**Work required**
Print the records below once again, exactly as they were given.

**Records for the exercise**

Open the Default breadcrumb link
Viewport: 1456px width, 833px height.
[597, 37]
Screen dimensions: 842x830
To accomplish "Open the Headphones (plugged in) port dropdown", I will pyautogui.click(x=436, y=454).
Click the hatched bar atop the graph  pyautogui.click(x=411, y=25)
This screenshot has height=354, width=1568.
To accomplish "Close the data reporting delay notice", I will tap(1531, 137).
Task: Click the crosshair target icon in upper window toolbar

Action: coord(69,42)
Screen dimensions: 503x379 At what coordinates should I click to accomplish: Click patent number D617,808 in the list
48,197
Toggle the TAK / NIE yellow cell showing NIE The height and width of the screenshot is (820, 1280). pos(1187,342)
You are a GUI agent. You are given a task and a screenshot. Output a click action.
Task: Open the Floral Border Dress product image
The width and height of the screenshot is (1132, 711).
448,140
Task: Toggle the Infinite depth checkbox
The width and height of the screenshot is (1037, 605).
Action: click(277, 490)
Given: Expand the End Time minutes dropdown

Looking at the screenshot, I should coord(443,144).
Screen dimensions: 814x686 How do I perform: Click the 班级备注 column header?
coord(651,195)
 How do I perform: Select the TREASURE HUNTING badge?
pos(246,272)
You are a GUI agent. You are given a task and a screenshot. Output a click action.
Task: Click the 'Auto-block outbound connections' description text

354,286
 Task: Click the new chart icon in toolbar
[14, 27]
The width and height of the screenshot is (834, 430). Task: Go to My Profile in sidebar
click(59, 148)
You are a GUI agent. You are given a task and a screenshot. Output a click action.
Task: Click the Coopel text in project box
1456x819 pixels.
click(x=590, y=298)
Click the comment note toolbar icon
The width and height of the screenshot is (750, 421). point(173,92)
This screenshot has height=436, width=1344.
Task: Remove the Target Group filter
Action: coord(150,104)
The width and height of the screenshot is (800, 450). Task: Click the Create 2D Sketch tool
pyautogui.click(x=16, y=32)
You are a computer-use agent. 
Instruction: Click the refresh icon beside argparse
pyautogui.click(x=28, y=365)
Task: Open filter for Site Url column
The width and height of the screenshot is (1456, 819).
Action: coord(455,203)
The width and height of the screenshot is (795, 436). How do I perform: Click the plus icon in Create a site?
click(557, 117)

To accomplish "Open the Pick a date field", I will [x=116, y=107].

**Solution for this problem**
Open the Default breadcrumb link
Viewport: 1456px width, 833px height.
[597, 37]
Screen dimensions: 842x830
To accomplish "Open the Headphones (plugged in) port dropdown", I will pyautogui.click(x=436, y=454).
Click the hatched bar atop the graph  pyautogui.click(x=411, y=25)
This screenshot has height=354, width=1568.
To accomplish "Close the data reporting delay notice", I will tap(1531, 137).
Task: Click the crosshair target icon in upper window toolbar

Action: coord(69,42)
Screen dimensions: 503x379 At what coordinates should I click to accomplish: Click patent number D617,808 in the list
48,197
Toggle the TAK / NIE yellow cell showing NIE The height and width of the screenshot is (820, 1280). pos(1187,342)
You are a GUI agent. You are given a task and a screenshot. Output a click action.
Task: Open the Floral Border Dress product image
The width and height of the screenshot is (1132, 711).
448,140
Task: Toggle the Infinite depth checkbox
The width and height of the screenshot is (1037, 605).
Action: click(277, 490)
Given: Expand the End Time minutes dropdown

Looking at the screenshot, I should coord(443,144).
Screen dimensions: 814x686 How do I perform: Click the 班级备注 column header?
coord(651,195)
 How do I perform: Select the TREASURE HUNTING badge?
pos(246,272)
You are a GUI agent. You are given a task and a screenshot. Output a click action.
Task: Click the 'Auto-block outbound connections' description text

354,286
 Task: Click the new chart icon in toolbar
[14, 27]
The width and height of the screenshot is (834, 430). Task: Go to My Profile in sidebar
click(59, 148)
You are a GUI agent. You are given a task and a screenshot. Output a click action.
Task: Click the Coopel text in project box
1456x819 pixels.
click(x=590, y=298)
Click the comment note toolbar icon
The width and height of the screenshot is (750, 421). point(173,92)
This screenshot has height=436, width=1344.
Task: Remove the Target Group filter
Action: coord(150,104)
The width and height of the screenshot is (800, 450). Task: Click the Create 2D Sketch tool
pyautogui.click(x=16, y=32)
You are a computer-use agent. 
Instruction: Click the refresh icon beside argparse
pyautogui.click(x=28, y=365)
Task: Open filter for Site Url column
The width and height of the screenshot is (1456, 819).
Action: coord(455,203)
The width and height of the screenshot is (795, 436). How do I perform: Click the plus icon in Create a site?
click(557, 117)

To accomplish "Open the Pick a date field", I will [x=116, y=107].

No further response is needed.